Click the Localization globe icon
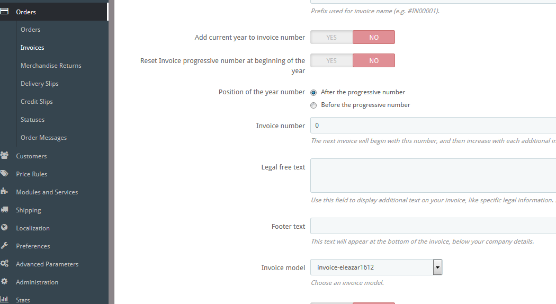 click(x=4, y=228)
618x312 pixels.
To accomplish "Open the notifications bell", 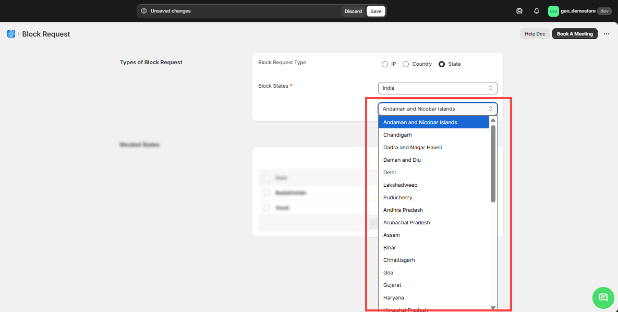I will [x=536, y=11].
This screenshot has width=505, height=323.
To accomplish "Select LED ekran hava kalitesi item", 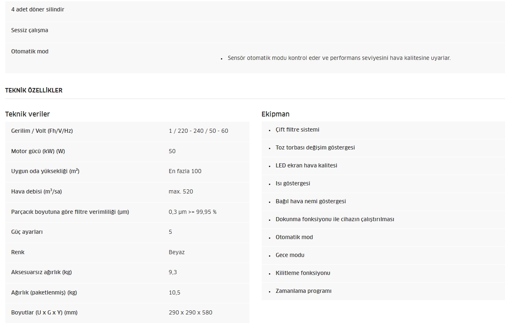I will coord(306,165).
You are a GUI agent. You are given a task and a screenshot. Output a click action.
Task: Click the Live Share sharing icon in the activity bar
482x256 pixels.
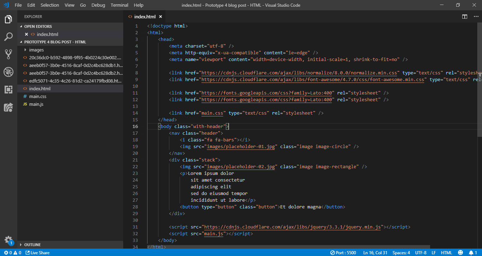(8, 107)
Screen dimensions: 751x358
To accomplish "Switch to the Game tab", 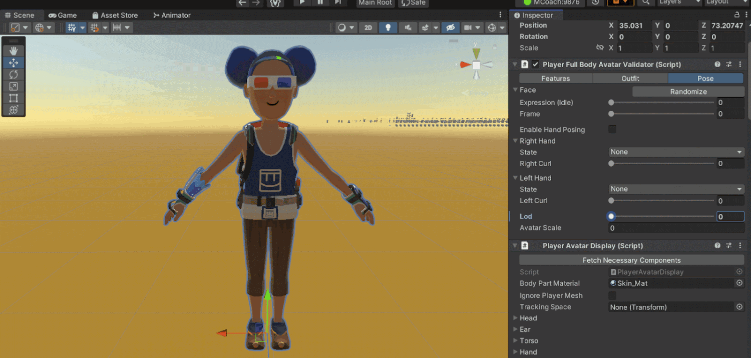I will coord(62,15).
- - - - -
**Your task:**
Tally the lines in this data that hold the word "screenshot" and state only the count.

**Final answer:**
2